▶ Data

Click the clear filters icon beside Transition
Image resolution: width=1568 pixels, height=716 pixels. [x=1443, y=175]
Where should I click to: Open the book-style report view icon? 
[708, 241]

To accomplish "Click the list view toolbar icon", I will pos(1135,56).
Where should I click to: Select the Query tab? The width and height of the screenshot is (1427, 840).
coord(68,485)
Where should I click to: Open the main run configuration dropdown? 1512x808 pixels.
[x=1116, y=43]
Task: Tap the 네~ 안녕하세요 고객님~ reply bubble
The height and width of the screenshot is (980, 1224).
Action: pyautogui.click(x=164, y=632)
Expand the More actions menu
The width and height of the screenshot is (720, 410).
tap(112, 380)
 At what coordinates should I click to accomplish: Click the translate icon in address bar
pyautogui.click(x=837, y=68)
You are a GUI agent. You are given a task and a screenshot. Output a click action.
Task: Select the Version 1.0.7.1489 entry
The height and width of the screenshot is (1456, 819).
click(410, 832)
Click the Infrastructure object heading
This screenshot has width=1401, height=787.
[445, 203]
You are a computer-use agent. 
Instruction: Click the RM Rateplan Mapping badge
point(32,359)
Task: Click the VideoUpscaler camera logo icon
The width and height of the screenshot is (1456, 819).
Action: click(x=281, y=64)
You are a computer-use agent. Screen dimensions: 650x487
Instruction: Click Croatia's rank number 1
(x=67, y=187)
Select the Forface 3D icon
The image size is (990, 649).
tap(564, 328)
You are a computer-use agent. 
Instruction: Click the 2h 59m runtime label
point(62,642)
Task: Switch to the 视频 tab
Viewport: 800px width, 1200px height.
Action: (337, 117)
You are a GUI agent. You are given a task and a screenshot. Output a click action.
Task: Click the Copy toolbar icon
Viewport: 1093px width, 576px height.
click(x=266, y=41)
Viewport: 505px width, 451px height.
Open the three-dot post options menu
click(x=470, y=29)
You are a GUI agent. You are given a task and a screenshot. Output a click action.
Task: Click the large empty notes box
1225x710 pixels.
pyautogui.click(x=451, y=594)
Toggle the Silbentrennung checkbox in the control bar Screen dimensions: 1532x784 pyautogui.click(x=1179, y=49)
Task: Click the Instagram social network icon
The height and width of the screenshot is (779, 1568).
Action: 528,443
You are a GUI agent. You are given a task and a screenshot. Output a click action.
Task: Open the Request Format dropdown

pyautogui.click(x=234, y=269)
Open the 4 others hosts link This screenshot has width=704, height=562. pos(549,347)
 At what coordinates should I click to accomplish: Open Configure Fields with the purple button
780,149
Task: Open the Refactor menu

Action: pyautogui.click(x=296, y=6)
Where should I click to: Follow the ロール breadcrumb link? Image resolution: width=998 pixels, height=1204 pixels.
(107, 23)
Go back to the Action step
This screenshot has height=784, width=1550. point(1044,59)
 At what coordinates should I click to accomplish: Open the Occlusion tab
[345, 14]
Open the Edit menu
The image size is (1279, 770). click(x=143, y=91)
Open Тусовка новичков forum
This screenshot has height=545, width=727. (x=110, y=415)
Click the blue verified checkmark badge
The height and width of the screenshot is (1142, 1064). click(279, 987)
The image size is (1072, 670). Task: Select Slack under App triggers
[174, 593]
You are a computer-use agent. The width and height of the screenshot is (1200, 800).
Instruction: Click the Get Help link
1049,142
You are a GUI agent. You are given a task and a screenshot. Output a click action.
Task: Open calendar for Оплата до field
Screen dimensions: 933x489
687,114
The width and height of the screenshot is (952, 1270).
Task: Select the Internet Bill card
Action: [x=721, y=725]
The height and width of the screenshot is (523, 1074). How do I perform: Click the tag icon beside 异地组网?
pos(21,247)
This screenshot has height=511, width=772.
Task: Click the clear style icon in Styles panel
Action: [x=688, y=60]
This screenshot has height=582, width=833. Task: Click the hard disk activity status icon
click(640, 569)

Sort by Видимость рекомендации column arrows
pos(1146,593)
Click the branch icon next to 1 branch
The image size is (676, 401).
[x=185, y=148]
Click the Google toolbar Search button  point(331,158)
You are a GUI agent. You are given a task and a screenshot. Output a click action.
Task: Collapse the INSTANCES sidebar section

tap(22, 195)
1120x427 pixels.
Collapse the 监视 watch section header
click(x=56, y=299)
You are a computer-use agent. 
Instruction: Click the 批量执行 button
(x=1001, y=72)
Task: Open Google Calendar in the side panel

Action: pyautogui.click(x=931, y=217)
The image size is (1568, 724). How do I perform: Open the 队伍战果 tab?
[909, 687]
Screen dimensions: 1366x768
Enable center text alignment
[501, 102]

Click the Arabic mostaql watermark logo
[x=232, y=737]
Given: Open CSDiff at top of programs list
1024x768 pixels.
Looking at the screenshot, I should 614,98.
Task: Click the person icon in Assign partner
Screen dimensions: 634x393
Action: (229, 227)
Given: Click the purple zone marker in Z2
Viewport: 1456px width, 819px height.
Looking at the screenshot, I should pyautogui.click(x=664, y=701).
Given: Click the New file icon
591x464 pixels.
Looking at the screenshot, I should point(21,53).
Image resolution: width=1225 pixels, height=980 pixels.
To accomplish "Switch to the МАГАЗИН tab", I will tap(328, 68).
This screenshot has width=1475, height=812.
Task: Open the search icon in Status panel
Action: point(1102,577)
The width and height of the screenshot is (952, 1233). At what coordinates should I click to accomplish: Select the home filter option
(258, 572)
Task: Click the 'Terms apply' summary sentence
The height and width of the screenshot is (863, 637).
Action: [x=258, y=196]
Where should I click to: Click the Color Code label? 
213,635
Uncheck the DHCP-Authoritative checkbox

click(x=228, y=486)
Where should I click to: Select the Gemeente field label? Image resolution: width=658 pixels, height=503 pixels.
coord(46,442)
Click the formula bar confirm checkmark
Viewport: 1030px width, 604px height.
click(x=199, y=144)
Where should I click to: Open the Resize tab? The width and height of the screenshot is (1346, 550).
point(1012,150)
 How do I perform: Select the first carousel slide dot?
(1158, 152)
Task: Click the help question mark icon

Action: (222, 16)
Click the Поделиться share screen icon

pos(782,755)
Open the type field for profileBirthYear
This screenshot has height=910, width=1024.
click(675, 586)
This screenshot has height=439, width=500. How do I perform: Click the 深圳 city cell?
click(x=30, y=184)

▶ Task brief
Reproduce the records between the line holding "Image resolution: width=1225" and the line holding "Action: point(1102,577)", inclusive, with "Switch" swapped for "Change" and everything else left as it is.

▶ Response for this exercise
Image resolution: width=1225 pixels, height=980 pixels.
To accomplish "Change to the МАГАЗИН tab", I will tap(328, 68).
This screenshot has width=1475, height=812.
Task: Open the search icon in Status panel
Action: point(1102,577)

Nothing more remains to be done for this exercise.